V-Blaze and V-Cloud Online Help (May 2020)

Assisted Error Identification

Voci provides a Python 2.7 script named findMisDecodings* to assist with locating candidates for substitution.

The findMisDecodings.py script examines time-weighted relative confidence scores of Ngrams to identify short phrases and individual words with low average relative confidence across the working set. An Ngram in this context is a phrase of length “N” where “N” can be 1, 2, 3, or 4.

The script identifies words and phrases with lower-than-average confidence scores. Confidence scores are added to the JSON transcript by the ASR engine. These scores represent the speech recognizer's certainty that the ASR engine has transcribed the word correctly. The score ranges from 0 to 1. Words with a higher than average confidence score are more likely to have been correctly transcribed.

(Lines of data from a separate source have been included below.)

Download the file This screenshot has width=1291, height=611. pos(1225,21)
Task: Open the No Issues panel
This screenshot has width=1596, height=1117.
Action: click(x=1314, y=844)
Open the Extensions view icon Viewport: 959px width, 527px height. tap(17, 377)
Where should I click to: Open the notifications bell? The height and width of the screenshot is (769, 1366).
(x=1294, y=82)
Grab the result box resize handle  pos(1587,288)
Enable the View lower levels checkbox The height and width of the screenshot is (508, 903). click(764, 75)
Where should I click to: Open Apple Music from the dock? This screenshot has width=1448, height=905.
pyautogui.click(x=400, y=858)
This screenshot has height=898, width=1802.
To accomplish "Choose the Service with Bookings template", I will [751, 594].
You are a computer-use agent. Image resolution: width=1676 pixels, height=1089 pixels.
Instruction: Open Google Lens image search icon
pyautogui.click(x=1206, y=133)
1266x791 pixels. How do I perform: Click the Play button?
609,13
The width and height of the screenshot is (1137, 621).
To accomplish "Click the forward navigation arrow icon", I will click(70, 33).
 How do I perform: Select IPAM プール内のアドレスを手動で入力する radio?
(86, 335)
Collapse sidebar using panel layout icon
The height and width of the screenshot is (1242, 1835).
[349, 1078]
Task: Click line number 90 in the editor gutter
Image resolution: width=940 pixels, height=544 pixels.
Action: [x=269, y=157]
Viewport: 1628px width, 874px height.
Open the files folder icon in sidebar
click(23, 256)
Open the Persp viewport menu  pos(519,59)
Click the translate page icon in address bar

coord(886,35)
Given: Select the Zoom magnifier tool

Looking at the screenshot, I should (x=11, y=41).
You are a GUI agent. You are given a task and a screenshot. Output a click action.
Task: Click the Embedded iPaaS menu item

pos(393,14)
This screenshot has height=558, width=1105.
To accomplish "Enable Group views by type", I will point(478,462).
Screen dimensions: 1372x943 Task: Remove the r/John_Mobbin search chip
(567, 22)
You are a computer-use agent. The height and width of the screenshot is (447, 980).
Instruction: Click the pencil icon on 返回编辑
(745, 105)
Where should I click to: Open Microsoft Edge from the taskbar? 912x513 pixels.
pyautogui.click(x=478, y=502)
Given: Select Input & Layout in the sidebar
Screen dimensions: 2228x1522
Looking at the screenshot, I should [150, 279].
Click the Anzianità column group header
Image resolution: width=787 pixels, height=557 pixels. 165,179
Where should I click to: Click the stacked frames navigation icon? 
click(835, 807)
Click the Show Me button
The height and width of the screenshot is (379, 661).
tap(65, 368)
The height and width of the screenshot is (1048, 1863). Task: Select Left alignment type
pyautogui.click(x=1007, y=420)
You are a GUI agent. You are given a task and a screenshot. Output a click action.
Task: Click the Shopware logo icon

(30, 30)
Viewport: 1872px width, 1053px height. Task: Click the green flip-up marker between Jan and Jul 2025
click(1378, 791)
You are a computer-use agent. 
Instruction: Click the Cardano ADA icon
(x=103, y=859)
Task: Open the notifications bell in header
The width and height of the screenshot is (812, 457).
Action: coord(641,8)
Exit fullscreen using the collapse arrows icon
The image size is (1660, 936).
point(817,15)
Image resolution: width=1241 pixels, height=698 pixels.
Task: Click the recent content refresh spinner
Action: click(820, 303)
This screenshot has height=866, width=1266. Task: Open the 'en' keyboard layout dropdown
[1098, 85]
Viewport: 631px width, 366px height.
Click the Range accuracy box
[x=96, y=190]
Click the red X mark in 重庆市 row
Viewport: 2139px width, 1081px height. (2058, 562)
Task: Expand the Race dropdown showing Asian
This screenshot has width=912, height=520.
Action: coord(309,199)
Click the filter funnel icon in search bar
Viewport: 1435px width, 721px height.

The results from the findMisDecodings script contain substitution candidates that can be verified by listening to the associated portions of audio. Good substitution candidates will have a higher frequency, will have a lower average confidence, and the word or phrase will likely appear out of context.

There are a few requirements that must be met before you can use findMisDecodings to identify substitution candidates. Install Python 2.7 and the Python Module "NLTK" (version 3.2.5 or later) on your system. Then, place the JSON transcripts in a working directory. Once those steps are complete, findMisDecodings.py can be used to find substitution candidates.

Run findMisDecodings.py on the command line (Unix/Linux Shell, PowerShell), indicating where the directory containing the JSON files is located. Parameters must be specified as well. Running findMisDecodings.py without parameters will cause this script to print Help documentation that simply describes proper usage.